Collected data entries
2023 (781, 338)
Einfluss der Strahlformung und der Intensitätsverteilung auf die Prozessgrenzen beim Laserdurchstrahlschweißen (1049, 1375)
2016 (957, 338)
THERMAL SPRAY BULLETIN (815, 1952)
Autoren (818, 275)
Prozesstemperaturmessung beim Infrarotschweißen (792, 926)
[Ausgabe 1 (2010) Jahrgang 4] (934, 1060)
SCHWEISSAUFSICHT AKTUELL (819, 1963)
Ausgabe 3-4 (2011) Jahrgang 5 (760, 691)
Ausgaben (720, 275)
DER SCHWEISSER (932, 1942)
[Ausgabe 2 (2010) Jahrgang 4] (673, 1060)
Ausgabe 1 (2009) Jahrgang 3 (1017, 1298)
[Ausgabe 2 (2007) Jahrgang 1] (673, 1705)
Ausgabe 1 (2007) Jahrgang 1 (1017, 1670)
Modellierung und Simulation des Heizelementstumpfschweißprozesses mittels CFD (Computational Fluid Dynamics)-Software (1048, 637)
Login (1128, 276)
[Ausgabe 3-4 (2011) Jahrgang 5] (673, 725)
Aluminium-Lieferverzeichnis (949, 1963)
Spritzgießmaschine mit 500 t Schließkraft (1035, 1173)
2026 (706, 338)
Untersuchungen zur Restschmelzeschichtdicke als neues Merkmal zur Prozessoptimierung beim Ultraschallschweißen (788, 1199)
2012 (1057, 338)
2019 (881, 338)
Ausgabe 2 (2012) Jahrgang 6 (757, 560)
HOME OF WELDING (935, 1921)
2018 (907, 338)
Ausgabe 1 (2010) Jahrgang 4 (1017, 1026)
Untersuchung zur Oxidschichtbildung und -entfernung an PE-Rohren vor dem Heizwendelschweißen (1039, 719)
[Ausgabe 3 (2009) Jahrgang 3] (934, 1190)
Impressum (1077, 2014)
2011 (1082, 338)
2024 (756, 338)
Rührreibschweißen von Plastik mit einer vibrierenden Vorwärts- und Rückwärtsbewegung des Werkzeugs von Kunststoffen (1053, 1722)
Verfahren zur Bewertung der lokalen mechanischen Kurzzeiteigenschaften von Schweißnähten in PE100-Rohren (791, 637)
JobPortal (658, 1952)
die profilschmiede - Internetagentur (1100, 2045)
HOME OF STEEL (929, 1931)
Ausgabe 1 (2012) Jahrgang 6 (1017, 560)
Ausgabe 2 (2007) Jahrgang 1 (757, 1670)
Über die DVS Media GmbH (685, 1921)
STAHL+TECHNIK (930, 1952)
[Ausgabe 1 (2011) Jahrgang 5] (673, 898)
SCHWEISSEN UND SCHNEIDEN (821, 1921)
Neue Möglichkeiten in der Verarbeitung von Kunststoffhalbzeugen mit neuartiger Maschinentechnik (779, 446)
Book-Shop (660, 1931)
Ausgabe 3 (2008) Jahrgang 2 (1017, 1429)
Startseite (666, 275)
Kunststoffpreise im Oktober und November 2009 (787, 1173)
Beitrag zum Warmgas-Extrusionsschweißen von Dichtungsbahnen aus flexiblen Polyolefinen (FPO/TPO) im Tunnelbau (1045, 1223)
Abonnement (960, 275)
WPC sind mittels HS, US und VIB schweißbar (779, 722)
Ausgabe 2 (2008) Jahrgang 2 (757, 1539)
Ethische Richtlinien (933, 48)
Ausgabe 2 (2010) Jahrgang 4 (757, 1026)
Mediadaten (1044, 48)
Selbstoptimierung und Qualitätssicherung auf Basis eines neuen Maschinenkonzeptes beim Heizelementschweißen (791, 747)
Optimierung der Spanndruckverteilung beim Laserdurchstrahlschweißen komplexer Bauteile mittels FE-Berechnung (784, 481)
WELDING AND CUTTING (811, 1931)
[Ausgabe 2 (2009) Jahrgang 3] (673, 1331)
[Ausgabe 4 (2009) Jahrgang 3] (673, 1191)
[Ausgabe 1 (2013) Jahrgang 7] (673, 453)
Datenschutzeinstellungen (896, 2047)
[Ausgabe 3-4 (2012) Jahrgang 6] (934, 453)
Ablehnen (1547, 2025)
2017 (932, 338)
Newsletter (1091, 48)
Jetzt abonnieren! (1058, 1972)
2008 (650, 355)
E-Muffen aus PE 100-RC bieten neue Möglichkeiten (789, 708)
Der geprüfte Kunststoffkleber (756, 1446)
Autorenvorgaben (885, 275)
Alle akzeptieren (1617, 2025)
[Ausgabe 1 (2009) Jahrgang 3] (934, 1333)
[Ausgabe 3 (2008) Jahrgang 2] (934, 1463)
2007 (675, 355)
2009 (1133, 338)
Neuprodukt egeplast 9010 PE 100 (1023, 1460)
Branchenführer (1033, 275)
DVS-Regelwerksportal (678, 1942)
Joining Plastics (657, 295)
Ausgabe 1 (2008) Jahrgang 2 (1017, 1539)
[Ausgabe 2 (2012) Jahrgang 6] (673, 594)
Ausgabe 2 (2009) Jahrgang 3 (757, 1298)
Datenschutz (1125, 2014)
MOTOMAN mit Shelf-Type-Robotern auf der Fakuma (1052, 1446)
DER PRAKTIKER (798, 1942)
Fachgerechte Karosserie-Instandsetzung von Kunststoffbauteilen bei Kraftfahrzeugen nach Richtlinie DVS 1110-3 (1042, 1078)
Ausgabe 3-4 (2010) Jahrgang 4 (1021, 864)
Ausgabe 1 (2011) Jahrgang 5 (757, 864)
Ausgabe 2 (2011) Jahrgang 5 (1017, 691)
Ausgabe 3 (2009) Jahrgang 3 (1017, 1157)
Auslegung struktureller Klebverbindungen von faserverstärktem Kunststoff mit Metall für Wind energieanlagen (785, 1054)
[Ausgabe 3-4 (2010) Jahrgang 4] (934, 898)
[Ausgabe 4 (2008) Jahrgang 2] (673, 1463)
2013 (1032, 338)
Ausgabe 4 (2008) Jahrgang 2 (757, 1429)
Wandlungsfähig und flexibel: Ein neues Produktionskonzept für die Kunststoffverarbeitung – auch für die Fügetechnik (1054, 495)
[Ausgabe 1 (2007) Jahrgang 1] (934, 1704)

WHAT YOU ARE ASKED TO DO:
Copy out all lines above that include the string "beim".

WRITTEN ANSWER:
Einfluss der Strahlformung und der Intensitätsverteilung auf die Prozessgrenzen beim Laserdurchstrahlschweißen (1049, 1375)
Prozesstemperaturmessung beim Infrarotschweißen (792, 926)
Untersuchungen zur Restschmelzeschichtdicke als neues Merkmal zur Prozessoptimierung beim Ultraschallschweißen (788, 1199)
Selbstoptimierung und Qualitätssicherung auf Basis eines neuen Maschinenkonzeptes beim Heizelementschweißen (791, 747)
Optimierung der Spanndruckverteilung beim Laserdurchstrahlschweißen komplexer Bauteile mittels FE-Berechnung (784, 481)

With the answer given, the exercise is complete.